Why would anyone ever need to develop software in the data science category? If truth be told, data science is a large field of technology. It deals with processing raw data that renders valuable information.
The need for data science software is undeniable. But the question, of whether you should enlist Java software development services or Python software development services for big data remains valid.
What Is Data Science?
Data science simply is the extraction of valuable data using scientific means. This involves using algorithms, processes, and methods, to process structured or unstructured data. This raw data would otherwise be difficult to sort through without such software.
For every business, data science is an important activity. This filtration of data can be beneficial for business operations in many ways.
Benefits of data science for a business are:
- Enhances business predictability
- Aids the marketing and sales departments
- Improves security of data
- Facilitates conversion of complex data
- Assists in decision-making
Now that we have highlighted the importance of this software, let’s help you decide if you should hire Java programmers.
Java vs Python
Picking out the most ideal technology for the development of applications significant for enterprise establishments is not a light decision! Choosing the wrong one will render your application useless. Not all programming languages come with suitable libraries and features!
Two options that tend to stand out from the plethora of technologies are Java and Python. Immediately a question comes to mind. Java vs Python, which is better? What about these two programming languages catches the attention of businesses who need data science solutions?
Let’s take a deeper look at how exactly Java and Python can be used in data science and more particularly which is better Java or Python. We will start by comparing a few points of both technologies.
Differences Between Java and Python
Java and Python have been around for a long time. Extensive efforts by the developing community have fortified both of them as reliable software development languages.
The truth is, the differences between Java and Python are numerous! Here is a comparison between Java and Python based on just three main factors.
Java has a defined syntax. At the time of coding, the developer must define the data type of variables. Throughout the program’s lifetime, this data type cannot be changed at all! It is this feature that differs in Python development.
In Python development, the developer does not have to manually define any data types as they are automatically assigned. Plus, throughout the process, these data types can be changed. This makes Python a dynamic programming language and much more flexible for businesses.
That said, Java follows syntax rules strictly. A missing semicolon or bracket anywhere in the code will result in an error! But in Python, such rules do not apply. Naturally, this makes Python much easier to learn and code with.
If you hire Java developers with much experience in Java coding, there won’t be any problems with syntax errors.
When it comes to speed, there is a notable difference in the performance of both technologies.
Java actually performs tasks much faster and exhibits excellent performance. The Java technology executes code faster and executes multiple requests simultaneously. This is probably why Java application development services are in high demand.
On the other hand, Python’s performance is underwhelming. Python executes code line-by-line! This as you can imagine will lead to a great decrease in the speed of Python applications.
Frameworks and Tools
Both Java and Python are technologies that can be used to develop applications that sort through and retrieve important data. Based on the data found, it could be used for analytical purposes or machine learning.

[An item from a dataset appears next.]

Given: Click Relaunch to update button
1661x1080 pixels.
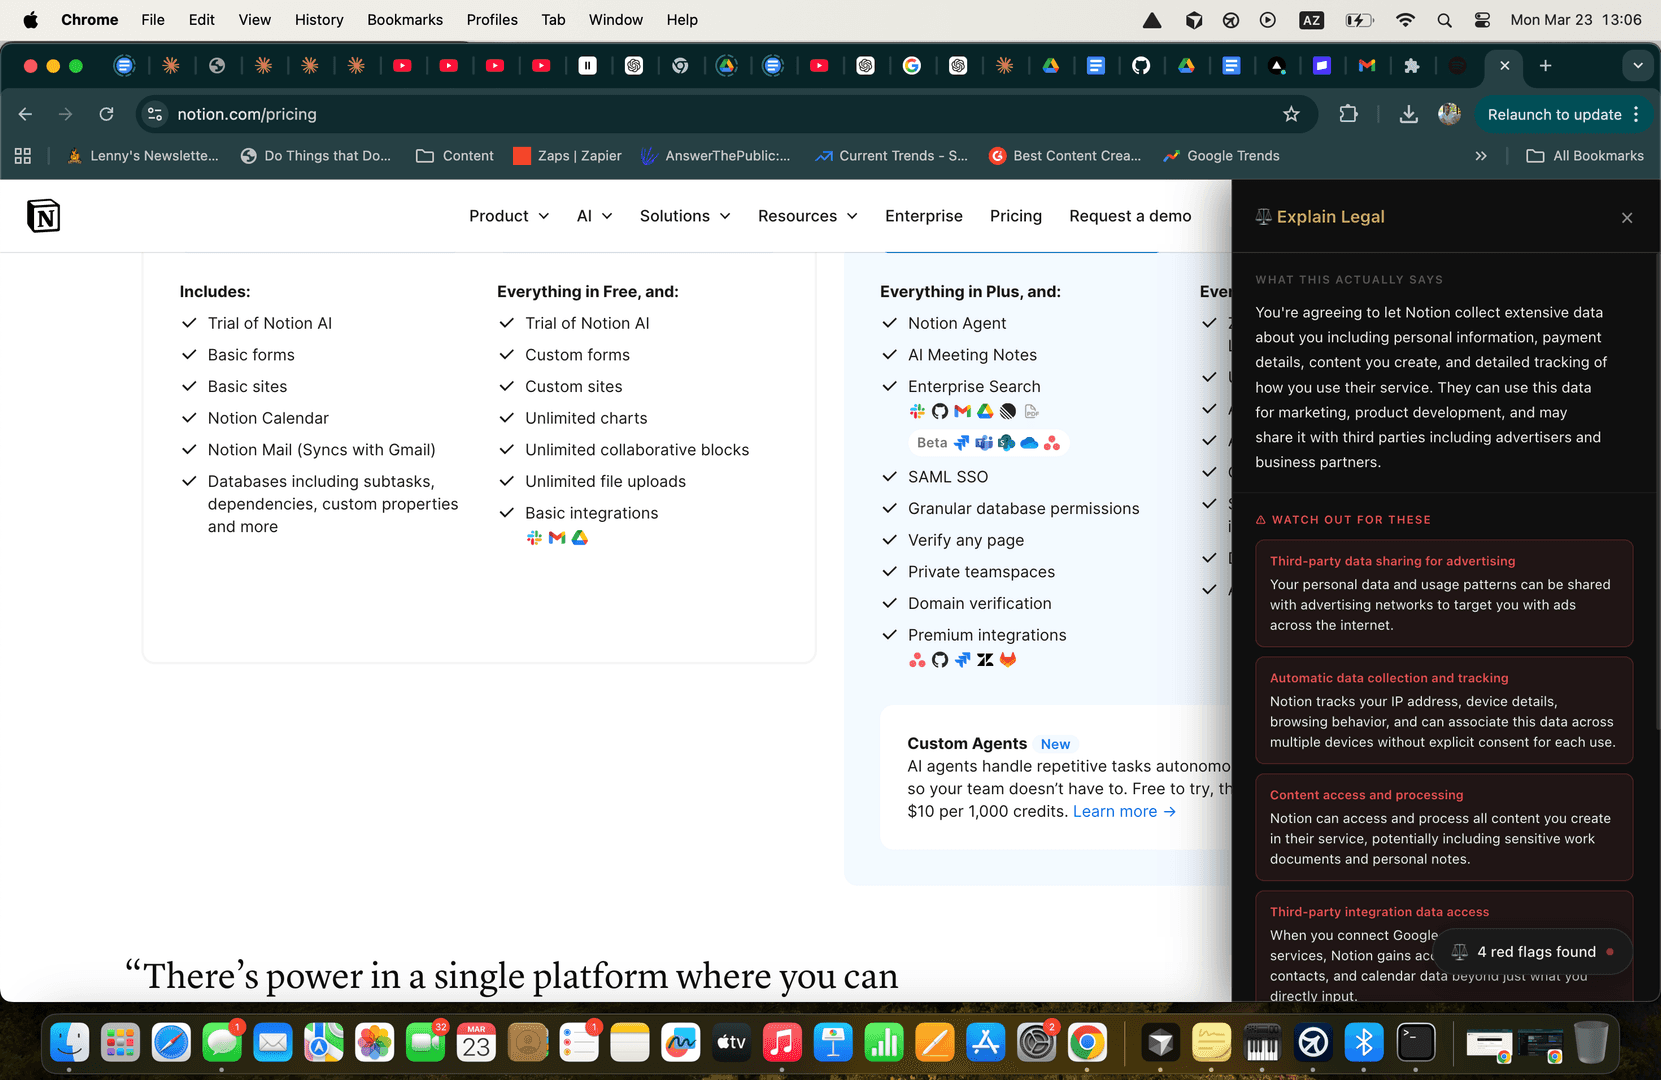Looking at the screenshot, I should point(1554,114).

If a Python web development company needs to develop applications for data science purposes, it would use these libraries.
Data science libraries in Python :
The Pandas library is a well-known, if not most popular library in the Python language. It is a valuable library because it is useful in the process of data munging or wrangling. Data analysis is possible by using series and data frames. A major bit of Python web application development for data science makes use of the Pandas library.
A short-form for Scientific Python, SciPy deals with applications that relate to Science, Mathematics, and Engineering. With this library, it is possible to solve problems that involve linear algebra, statistics, and optimization.
NumPy or Numerical Python is for enterprises whose job is to deal with high-level mathematics. It is the base for all Python libraries with use in mathematical applications.
Developed by the Google brain team, TensorFlow is an open-source library that aids in the implementation of deep-learning applications.
We know the scientific libraries of Python. Time to see what libraries every Java web application development company needs to know!
Data science libraries in Java:
WEKA 3 stands for Waikato Environment for Knowledge Analysis. It is an open-source library that facilitates the development of applications that are used for data modeling, analysis, and data mining.
Also known as Java Machine Learning. This library comes with the ability to develop calculative applications. These applications are capable of data processing, classification, and analysis. A Java development company will be able to master this library as machine learning is an expanding field.
Apache Spark may be the most important library in Java for data science. With its capability of processing large data subsets, many other libraries are based-off on Apache Spark. Various built-in modules come with Apache spark, these include Spark MLli, Spark SQL, and Spark Streaming.
The name suggests the use of Deeplearning4j, deep learning. It is most applicable in Java app development involving machine learning.
Java vs Python poses a difficult battle between two very useful technologies.
When assessing the strengths of both Java and Python, Java wins performance-wise but Python wins syntax-wise. This leaves it all up to the libraries available in each technology and how effective they are at their purpose.
Both have efficient libraries and it is very difficult to separate them in terms of library numbers and effectiveness. Either one you choose will be highly effective for data science software development!